“Speeding” hasn’t always been the term for driving over the lawful speed limit. In the early days of automobiles a century ago, “Fast Autoing” was the term, at least in Northern Utah.
A May 4, 1911 Standard-Examiner article stated: “For exceeding the speed limit in an automobile, T.S. Amussen of Salt Lake City was fined $20 in the (Ogden) police court this morning.
A $20 fine in 1911 was simply huge, equaling some $470 today, according to a government inflation calculator.
And what was the speed limit back then? It was a surprising 6 mph at the corner of Washington Boulevard and 21st Street, where this ticket was issued. (That’s jogging speed.)
The next ticket mentioned in that 1911 court story was issued to Harman Peery, who broke the speed limit at Grant Avenue and 24th Street.
(Peery, age 19, would go on to become Ogden’s “Cowboy Mayor,” from 1934-1939. At this time, he was the Hupmobile Auto Dealer for Weber and two other counties.)
The Standard report concluded by stating that both young men had reduced fines of only $20, instead of the standard $25 fine (equal to some $588 in today’s dollars), because it was it was their first offense and neither “was considered an aggravated case of ‘scorching.’”

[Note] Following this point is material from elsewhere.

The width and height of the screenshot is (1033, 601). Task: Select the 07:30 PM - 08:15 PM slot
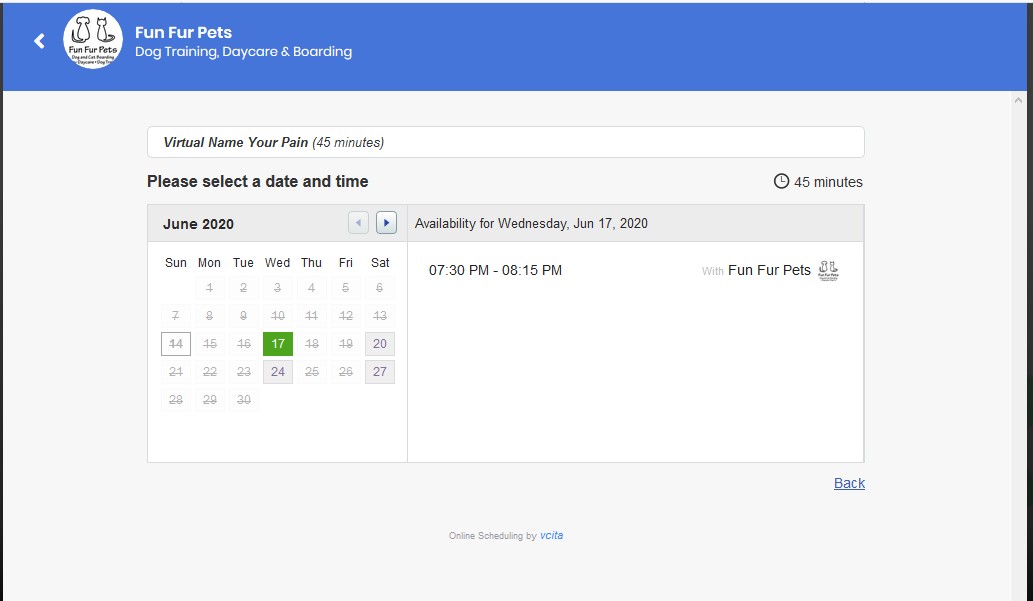click(495, 270)
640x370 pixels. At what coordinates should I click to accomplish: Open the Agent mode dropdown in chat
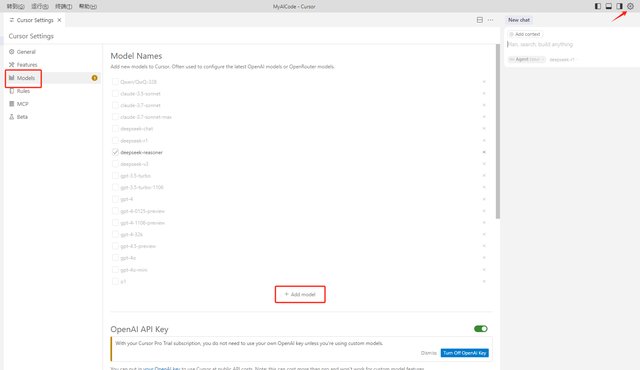527,60
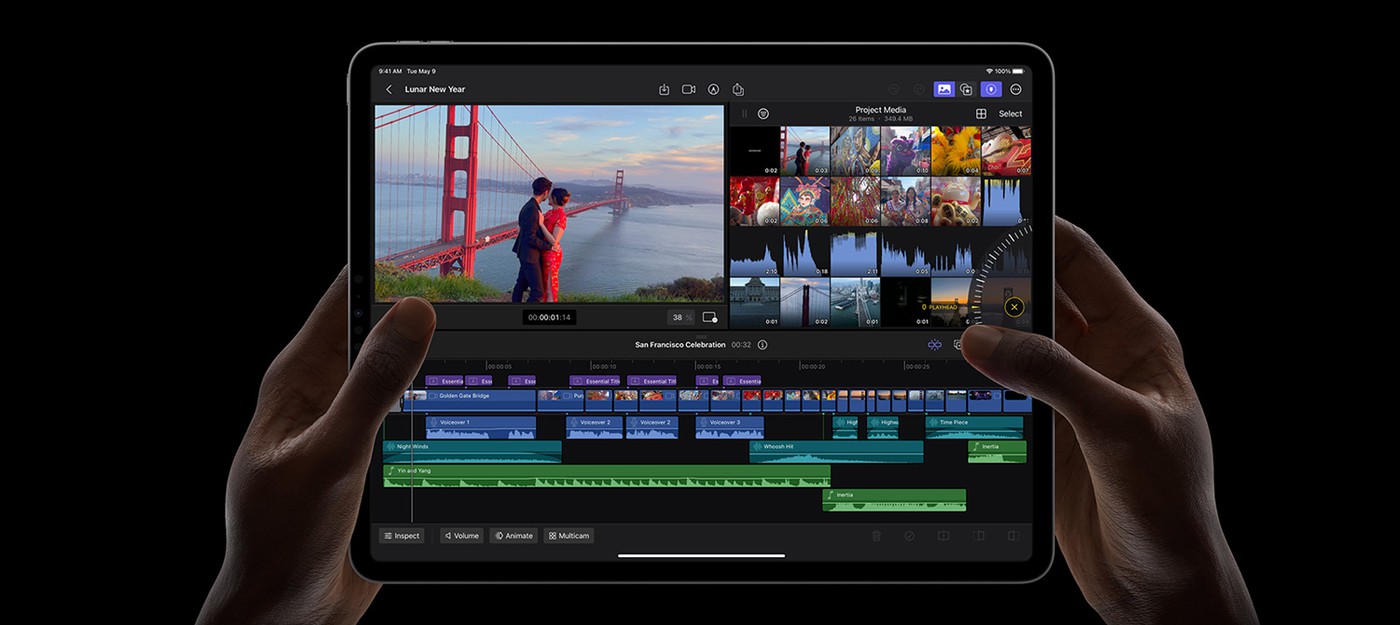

“All violate the speed law” was a June 1, 1911 headline in the Standard.
“That every automobile owner in Ogden violates the speed ordinance every day was the contention of Judge J.D. Murphy,” the story stated. The Judge said he believed that if every violator of the speed ordinance were brought into court, then the courtroom would be filled with prisoners every day.
“He deplored the unavoidable impartiality of the law in that one man is arrested for an offense of which so many escape punishment,” the story said.
Another drawback of the police a century ago was that, of course, there was no radar.
According to a May 30, 1911 Standard story, “officers do not always know how fast a machine, or other vehicle, is moving.”
Weber County Sheriff Harrison, in that story, warned the public not to speed in Ogden Canyon especially. He proposed having an officer on a motorcycle equipped with a speedometer in the canyon. An officer would tail an automobile, “so there can be no question as to how fast the pursued car travels.”
And, it wasn’t just cars that were speeding back then. A June 11, 1912 letter to the editor by Edward Walker in the Standard stated that motorcycles were breaking the law too and something needed to be done about these “speed fiends,” who are a danger to the public.
Walker stated that recently a buggy load of women were thrown from their carriage when their horse was frightened by a speeding motorcycle.
The first autos in Utah had arrived about 1906.
According to http://historytogo.utah.gov/:
“By 1909 Utah's 370,000 residents owned only 873 cars and trucks. Not until 1913 did Henry Ford perfect the assembly-line production of his famous Model T, making cars affordable for the average American.”
So, many, many more cars hit Utah’s roads a few years later.
But, perhaps a $90 speeding ticket today isn’t so bad, considering the almost $600 equal cost of such tickets a century ago.